Packing

CipherSweet's Multi-Part Message Packing Protocol

The packing algorithm is similar to the one used in PASETO, with one departure: The length that precedes the packed payload is only 32 bits long.

This was designed to mitigate canonicalization attacks, which are only relevant depending on how you feed data into your MAC.

Authentication Padding

LE32() encodes a 32-bit unsigned integer into a little-endian binary string. The most significant bit MUST be cleared for interoperability with programming languages that do not have unsigned integer support.

LE64() encodes a 64-bit unsigned integer into a little-endian binary string. The most significant bit MUST be cleared for interoperability with programming languages that do not have unsigned integer support.

cipherSweetPack() accepts an array of strings (usually denoted as array<int, string> in docblocks to signify integer keys, but in other languages, string[] is preferred; in the PHP community they're synonymous). (This is implemented as Util::pack() in our implementation.)

The first 8 bytes of the output will be the number of pieces. Typically this is a small number (3 or 4). This is calculated by LE64() of the size of the array.

Next, for each piece provided, the length of the piece is encoded via LE64() and prefixed to each piece before concatenation.

An implementation may look like this:

function LE32(n) {
    var str = '';
    for (var i = 0; i < 4; ++i) {
        if (i === 3) {
            // Clear the MSB for interoperability
            n &= 127;
        }
        str += String.fromCharCode(n & 255);
        n = n >>> 8;
    }
    return str;
}
function LE64(n) {
    var str = '';
    for (var i = 0; i < 8; ++i) {
        if (i === 7) {
            // Clear the MSB for interoperability
            n &= 127;
        }
        str += String.fromCharCode(n & 255);
        n = n >>> 8;
    }
    return str;
}
function cipherSweetPack(pieces) {
    if (!Array.isArray(pieces)) {
        throw TypeError('Expected an array.');
    }
    var count = pieces.length;
    var output = LE32(count);
    for (var i = 0; i < count; i++) {
        output += LE64(pieces[i].length);
        output += pieces[i];
    }
    return output;
}

As a consequence:

As a result, you cannot create a collision with only a partially controlled plaintext.
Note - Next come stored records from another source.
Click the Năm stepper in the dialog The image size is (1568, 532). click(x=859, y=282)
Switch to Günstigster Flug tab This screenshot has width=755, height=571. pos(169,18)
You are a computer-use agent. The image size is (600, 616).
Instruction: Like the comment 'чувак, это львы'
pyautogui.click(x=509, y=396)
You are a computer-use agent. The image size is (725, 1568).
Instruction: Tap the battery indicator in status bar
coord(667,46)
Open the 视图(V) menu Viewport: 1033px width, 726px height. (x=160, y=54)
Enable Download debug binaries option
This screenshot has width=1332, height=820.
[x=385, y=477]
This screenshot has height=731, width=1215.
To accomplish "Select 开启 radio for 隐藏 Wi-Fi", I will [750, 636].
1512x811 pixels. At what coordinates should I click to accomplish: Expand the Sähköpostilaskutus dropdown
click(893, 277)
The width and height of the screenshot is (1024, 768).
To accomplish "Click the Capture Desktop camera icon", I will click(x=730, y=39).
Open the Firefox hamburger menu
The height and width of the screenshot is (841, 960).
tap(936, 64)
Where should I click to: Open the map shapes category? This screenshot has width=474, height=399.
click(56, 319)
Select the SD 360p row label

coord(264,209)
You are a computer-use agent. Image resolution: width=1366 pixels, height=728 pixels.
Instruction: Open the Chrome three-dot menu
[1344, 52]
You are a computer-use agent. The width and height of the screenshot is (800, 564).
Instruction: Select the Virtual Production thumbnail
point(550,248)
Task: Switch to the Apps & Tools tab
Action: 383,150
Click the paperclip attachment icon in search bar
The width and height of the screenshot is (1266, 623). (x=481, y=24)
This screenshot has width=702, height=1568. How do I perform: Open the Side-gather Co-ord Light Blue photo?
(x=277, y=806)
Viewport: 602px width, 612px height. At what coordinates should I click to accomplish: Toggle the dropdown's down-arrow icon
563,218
Either the number of pieces will differ, or the length of one of the fields (which is prefixed to the input you can provide) will differ, or both.

Due to the length being expressed as an unsigned 64-bit integer, it remains infeasible to generate/transmit enough data to create an integer overflow.

The number of pieces should always be smaller than 2^31 (about 2 billion).